When dealing with water depth, a series of hurdles have emerged (Figure 7). Affected residential buildings are presented exclusively on the south riverside, correlated with lower DTM values, and, therefore, a widespread flood area. S1 and COSMO present more heterogeneous concentrations of damage, while the affected structures of the TSX results are mainly confined to the areas that remained flooded in the falling limb.. A probabilistic approach using Insyde showed an increase in damage to the infrastructure. Differences are observed when comparing the model damage simulation (between 1000 and 1200 k EUR, depending on the sensor) and that registered by the Municipality (250 k EUR). This discrepancy could be explained by the model not adequately accounting for the protective measures adopted by the local community. In the considered area, residents appear to be periodically exposed to flooding. In response to this threat, people take protective measures such as partially replacing or reconstructing parts of the building (such as doors, walls, or windows), rather than completely overhauling the entire structure.
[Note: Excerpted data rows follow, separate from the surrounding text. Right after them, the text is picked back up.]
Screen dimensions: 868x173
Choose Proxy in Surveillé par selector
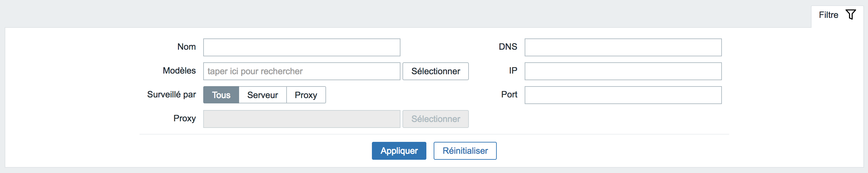[306, 95]
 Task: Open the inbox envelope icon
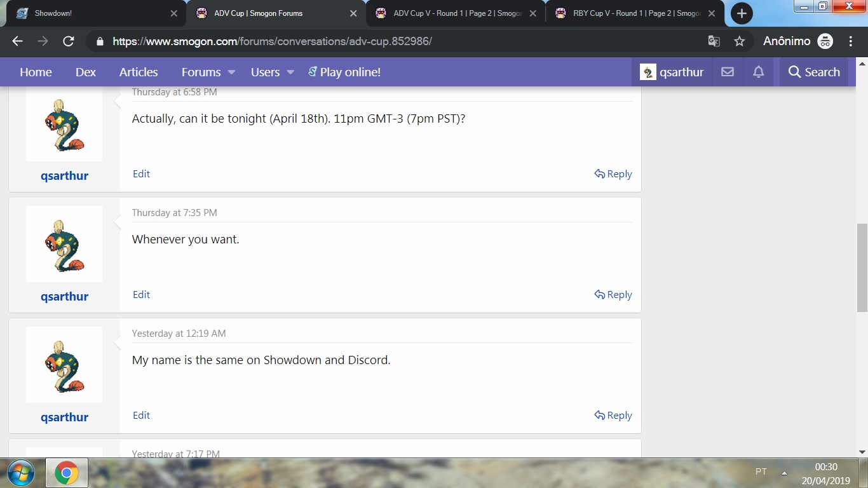tap(728, 72)
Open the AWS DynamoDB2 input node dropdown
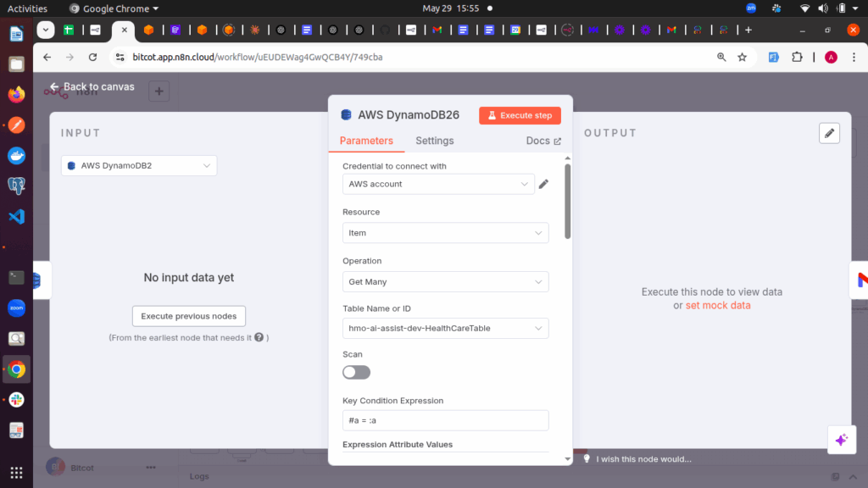 click(x=139, y=166)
The model may overestimate damages [94] as it likely assumes a complete replacement or reconstruction of the whole building in the event of a flood. It is essential to note that the model may not adequately consider local risk mitigation practices, resulting in overestimating damages. The protective measures adopted by the community, not factored into the model, can lower the physical vulnerability of the building, contributing to an actual reduction in damages compared to the model’s estimates. The current analysis does not cover impacts like chemical or biological actions.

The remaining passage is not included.